__LISTE DES TÂCHES__.
(a) Répondez, s'il vous plaît, à ces questions sur l'extrait fourni :
(i) Où se trouve le petit village où habite Lydie Salvayre ?
(ii) Selon quel classement les livres du salon sont-ils rangés ?
(iii) Quel ouvrage de Beckett demande beaucoup de délicatesse dans son maniement ?
(b) Dans le passage de l'extrait fourni qui commence par « Avec son compagnon » et se termine par « pages ne tient. », renommez « Lydie Salvayre » en « L. Salvayre », puis recopiez le passage ainsi modifié.

__EXTRAIT FOURNI__.
Avec son compagnon l’éditeur Bernard Wallet, Lydie Salvayre habite une ancienne ferme dans un petit village de l’Oise. Aménagée pour procurer à ses habitants un espace considérable, la maison offre aux livres un accueil spacieux : dans le salon, les deux murs de livres nécessitent un escabeau pour atteindre les titres les plus élevés. Le choix du classement (ici alphabétique sans considération de nationalité) est un sujet de conversation qui passionne la grande lectrice qu’est Lydie Salvayre. Son désir : parvenir, comme elle l’a vu ailleurs, à ranger les ouvrages par années de publication afin de mesurer la contemporanéité des textes. La romancière, d’abord, aime montrer l’usure de certains ouvrages lus jusqu’à la corde. Le Molloy de Beckett nécessite beaucoup de délicatesse dans son maniement. Aucune de ses pages ne tient.

__EXTRAITS DES DONNÉES__.
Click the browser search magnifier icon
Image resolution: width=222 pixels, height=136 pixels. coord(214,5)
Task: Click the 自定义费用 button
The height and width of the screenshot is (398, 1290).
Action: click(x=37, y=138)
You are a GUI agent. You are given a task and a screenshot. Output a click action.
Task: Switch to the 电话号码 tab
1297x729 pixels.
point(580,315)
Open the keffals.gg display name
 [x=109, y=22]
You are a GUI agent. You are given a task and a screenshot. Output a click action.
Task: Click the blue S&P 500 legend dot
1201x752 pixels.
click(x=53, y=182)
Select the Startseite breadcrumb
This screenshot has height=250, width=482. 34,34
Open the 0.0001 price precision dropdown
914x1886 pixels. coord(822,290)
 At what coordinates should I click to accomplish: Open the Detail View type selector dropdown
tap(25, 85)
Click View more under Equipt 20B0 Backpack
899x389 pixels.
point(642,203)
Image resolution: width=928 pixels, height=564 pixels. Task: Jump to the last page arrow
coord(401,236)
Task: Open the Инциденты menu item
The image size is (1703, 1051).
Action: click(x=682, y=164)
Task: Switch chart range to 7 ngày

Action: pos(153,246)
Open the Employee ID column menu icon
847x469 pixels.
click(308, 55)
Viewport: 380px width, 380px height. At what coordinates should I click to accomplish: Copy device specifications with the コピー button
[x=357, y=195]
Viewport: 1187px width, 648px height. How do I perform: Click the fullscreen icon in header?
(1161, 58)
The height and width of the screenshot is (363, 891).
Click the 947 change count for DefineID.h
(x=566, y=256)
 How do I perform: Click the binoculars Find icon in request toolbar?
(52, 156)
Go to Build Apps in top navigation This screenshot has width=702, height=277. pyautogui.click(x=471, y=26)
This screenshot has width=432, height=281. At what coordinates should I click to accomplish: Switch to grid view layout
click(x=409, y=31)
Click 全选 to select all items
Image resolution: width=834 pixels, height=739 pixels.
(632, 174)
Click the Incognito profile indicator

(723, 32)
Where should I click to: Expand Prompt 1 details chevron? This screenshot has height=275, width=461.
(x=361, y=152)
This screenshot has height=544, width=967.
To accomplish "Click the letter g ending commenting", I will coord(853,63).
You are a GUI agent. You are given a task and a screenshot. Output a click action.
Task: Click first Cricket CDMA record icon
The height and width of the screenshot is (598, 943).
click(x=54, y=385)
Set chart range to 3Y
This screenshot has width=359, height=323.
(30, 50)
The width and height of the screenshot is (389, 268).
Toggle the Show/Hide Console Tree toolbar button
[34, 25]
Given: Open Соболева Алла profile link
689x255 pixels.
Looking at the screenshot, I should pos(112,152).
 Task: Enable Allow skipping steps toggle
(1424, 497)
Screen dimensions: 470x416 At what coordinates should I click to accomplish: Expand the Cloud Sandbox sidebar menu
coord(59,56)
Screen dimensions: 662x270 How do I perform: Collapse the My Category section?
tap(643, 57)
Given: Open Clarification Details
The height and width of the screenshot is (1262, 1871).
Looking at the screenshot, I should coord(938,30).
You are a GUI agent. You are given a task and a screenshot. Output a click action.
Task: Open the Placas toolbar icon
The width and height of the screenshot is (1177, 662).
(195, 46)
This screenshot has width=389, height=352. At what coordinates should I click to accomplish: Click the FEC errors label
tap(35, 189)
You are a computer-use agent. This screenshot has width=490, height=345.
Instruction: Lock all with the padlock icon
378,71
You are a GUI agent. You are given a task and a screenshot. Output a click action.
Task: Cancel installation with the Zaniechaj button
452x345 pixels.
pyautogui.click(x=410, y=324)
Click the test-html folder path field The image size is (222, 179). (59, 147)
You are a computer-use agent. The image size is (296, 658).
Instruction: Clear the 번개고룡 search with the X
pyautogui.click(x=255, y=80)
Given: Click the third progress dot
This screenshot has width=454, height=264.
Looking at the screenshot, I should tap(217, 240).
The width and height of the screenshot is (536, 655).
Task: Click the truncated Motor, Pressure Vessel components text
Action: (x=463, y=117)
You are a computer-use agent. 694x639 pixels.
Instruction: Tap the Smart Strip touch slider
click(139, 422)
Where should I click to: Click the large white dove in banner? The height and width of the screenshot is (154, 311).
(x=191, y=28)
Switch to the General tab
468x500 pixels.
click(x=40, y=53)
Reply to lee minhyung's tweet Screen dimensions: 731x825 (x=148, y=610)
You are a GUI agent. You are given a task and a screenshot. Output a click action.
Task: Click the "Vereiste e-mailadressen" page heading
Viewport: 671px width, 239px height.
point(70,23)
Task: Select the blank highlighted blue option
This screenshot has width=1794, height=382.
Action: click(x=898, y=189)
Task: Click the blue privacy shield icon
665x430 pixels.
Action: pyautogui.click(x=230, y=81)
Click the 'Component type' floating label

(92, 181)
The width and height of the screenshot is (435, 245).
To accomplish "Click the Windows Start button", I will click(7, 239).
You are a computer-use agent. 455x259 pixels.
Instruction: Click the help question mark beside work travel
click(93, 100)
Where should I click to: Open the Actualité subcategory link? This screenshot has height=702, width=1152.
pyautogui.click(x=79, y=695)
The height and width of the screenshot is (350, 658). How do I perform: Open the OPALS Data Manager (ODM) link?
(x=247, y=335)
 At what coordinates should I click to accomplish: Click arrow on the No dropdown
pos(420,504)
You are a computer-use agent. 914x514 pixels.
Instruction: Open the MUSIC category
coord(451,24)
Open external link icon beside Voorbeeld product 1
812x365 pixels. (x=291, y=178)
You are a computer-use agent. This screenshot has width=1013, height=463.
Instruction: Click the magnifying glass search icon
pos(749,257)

__LES RÉSULTATS__.
(a)
(i) Dans l'Oise.
(ii) Par ordre alphabétique, sans considération de nationalité.
(iii) Molloy.

(b)
Avec son compagnon l’éditeur Bernard Wallet, L. Salvayre habite une ancienne ferme dans un petit village de l’Oise. Aménagée pour procurer à ses habitants un espace considérable, la maison offre aux livres un accueil spacieux : dans le salon, les deux murs de livres nécessitent un escabeau pour atteindre les titres les plus élevés. Le choix du classement (ici alphabétique sans considération de nationalité) est un sujet de conversation qui passionne la grande lectrice qu’est L. Salvayre. Son désir : parvenir, comme elle l’a vu ailleurs, à ranger les ouvrages par années de publication afin de mesurer la contemporanéité des textes. La romancière, d’abord, aime montrer l’usure de certains ouvrages lus jusqu’à la corde. Le Molloy de Beckett nécessite beaucoup de délicatesse dans son maniement. Aucune de ses pages ne tient.